Эта премия была бы сейчас очень кстати. Они с мужем, Алексеем, уже третий год жили в режиме строгой экономии, откладывая каждую копейку на расширение жилплощади. Их «двушка», когда-то казавшаяся просторной, стала отчаянно тесной после рождения двойняшек. Дети росли, им нужно было свое пространство, а не угол в гостиной, отгороженный шкафом. Мечта о просторной «трешке» с отдельной детской стала для Марины почти навязчивой идеей, смыслом ее бесконечных подработок и отказа от любых личных трат.
Она повернулась от окна и улыбнулась. На кухонном столе уже стояли ее скромные кулинарные шедевры: запеченная курица, салат «Оливье» и ее фирменный яблочный пирог. Алексей должен был вот-вот вернуться с работы, и она хотела устроить им маленький праздник. Праздник в честь сданного отчета и в честь того, что они стали еще на один шаг ближе к своей мечте.
Дверь хлопнула.
— Маришка, я дома! — раздался бодрый голос мужа из прихожей.

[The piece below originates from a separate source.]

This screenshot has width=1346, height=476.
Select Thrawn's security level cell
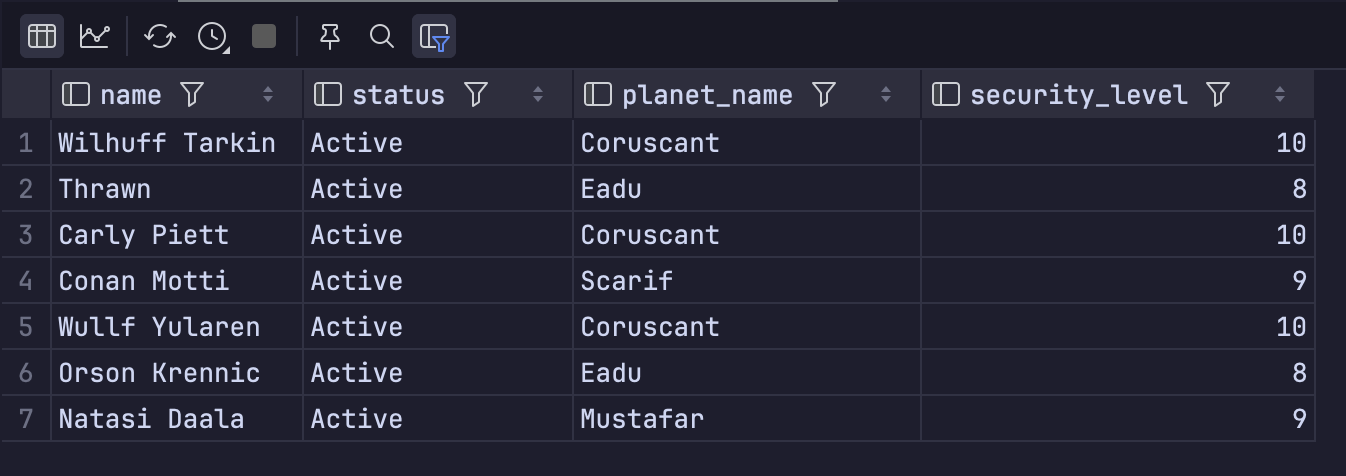pyautogui.click(x=1118, y=188)
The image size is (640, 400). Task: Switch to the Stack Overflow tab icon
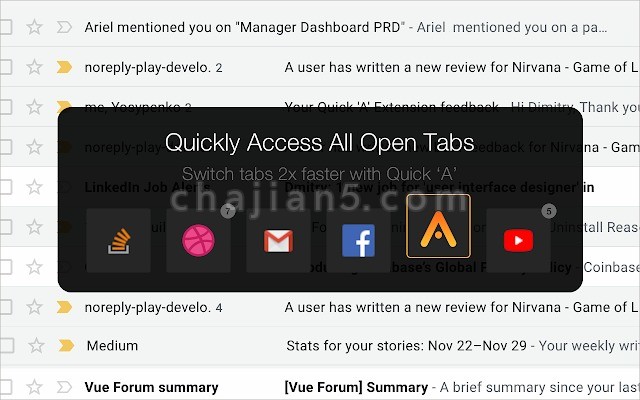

Он вошел на кухню, как всегда, немного взлохмаченный, пахнущий морозом и машинным маслом — он работал автомехаником в небольшом сервисе. Но сегодня в его глазах горел какой-то незнакомый, лихорадочный блеск. Он не бросился к ней с объятиями, как обычно, а остановился на пороге, нервно теребя в руках ключи.
— Марин, слушай… — начал он, и его голос был непривычно напряженным. — Тут такое дело… Я сегодня к маме заезжал после работы. Помнишь, она жаловалась, что старая ее шуба совсем никуда не годится?
Марина кивнула, чувствуя, как внутри зарождается смутное, неприятное предчувствие. Свекровь, Антонина Васильевна, была женщиной неплохой, но очень любила «невзначай» обронить фразу о своих нуждах, особенно когда знала, что у них появились хоть какие-то лишние деньги.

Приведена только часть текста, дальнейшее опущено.